Exercise prompt. Which records run from the line containing "Open the Virtual" through the line containing "Select the 正常安装"? Return that stretch with every character unchanged.

Material for this exercise.
'''

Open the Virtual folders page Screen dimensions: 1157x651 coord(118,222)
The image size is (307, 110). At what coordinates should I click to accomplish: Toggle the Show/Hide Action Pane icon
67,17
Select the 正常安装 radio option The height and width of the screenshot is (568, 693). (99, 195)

'''
'''

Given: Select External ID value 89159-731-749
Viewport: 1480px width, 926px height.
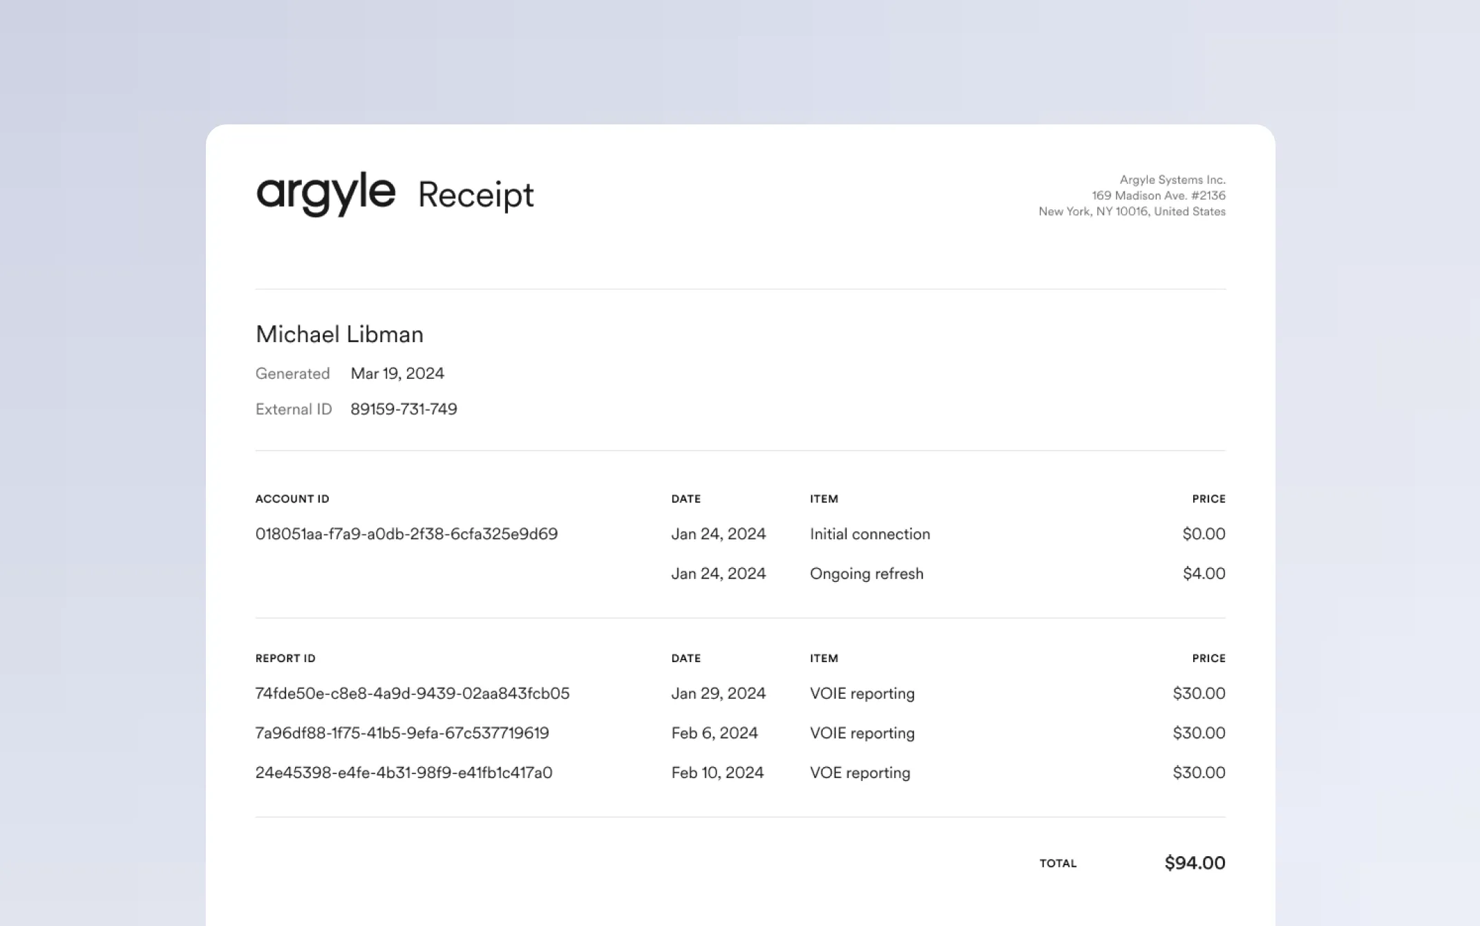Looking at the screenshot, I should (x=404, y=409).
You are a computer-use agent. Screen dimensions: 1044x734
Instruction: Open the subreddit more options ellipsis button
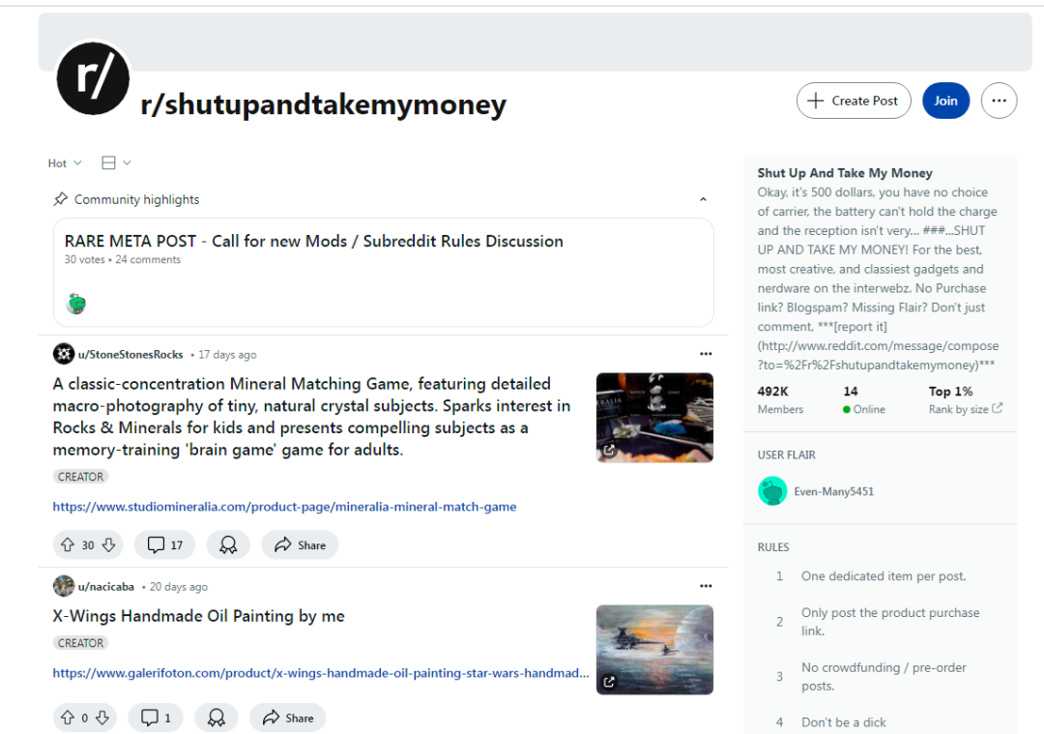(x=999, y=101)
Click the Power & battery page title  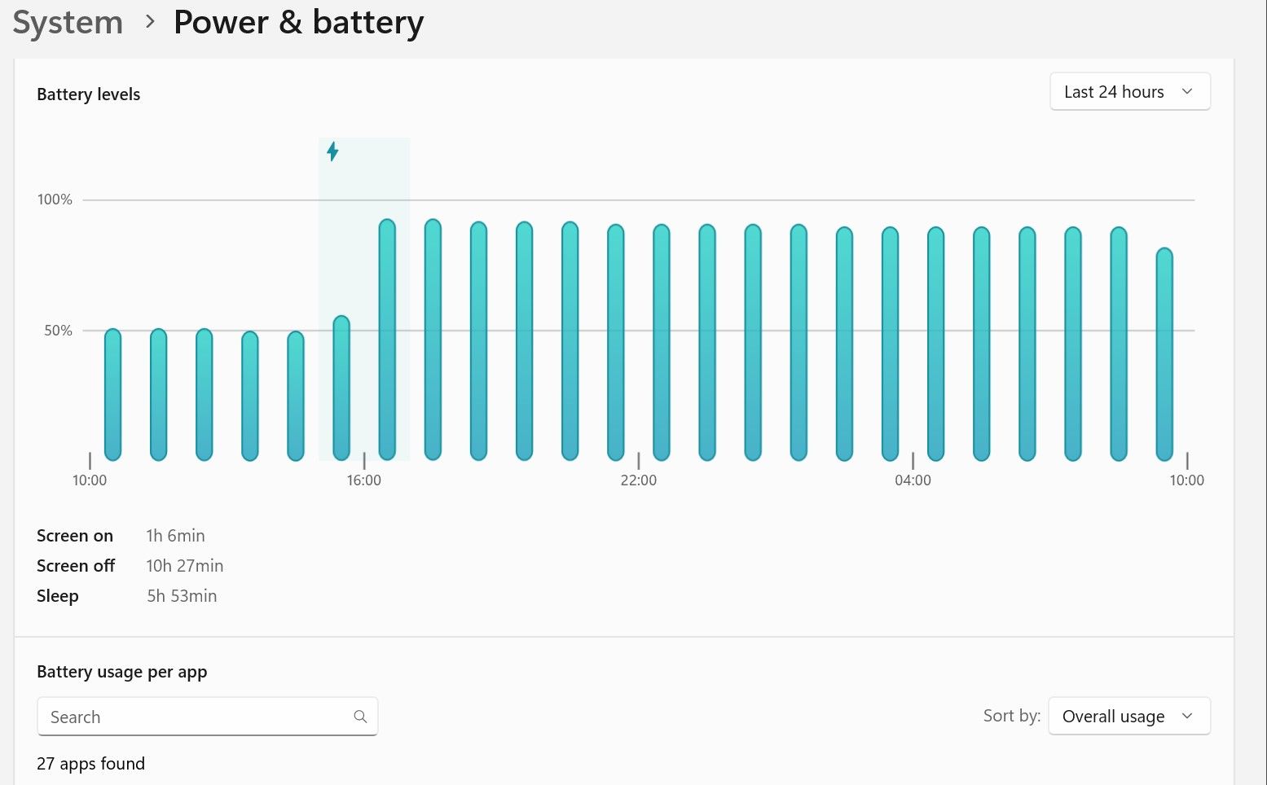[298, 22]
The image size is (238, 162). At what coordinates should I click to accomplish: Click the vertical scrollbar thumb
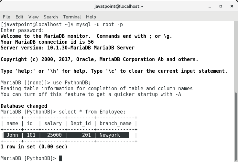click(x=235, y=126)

'''

Answer in full.
Open the Virtual folders page Screen dimensions: 1157x651 coord(118,222)
The image size is (307, 110). At what coordinates should I click to accomplish: Toggle the Show/Hide Action Pane icon
67,17
Select the 正常安装 radio option The height and width of the screenshot is (568, 693). (99, 195)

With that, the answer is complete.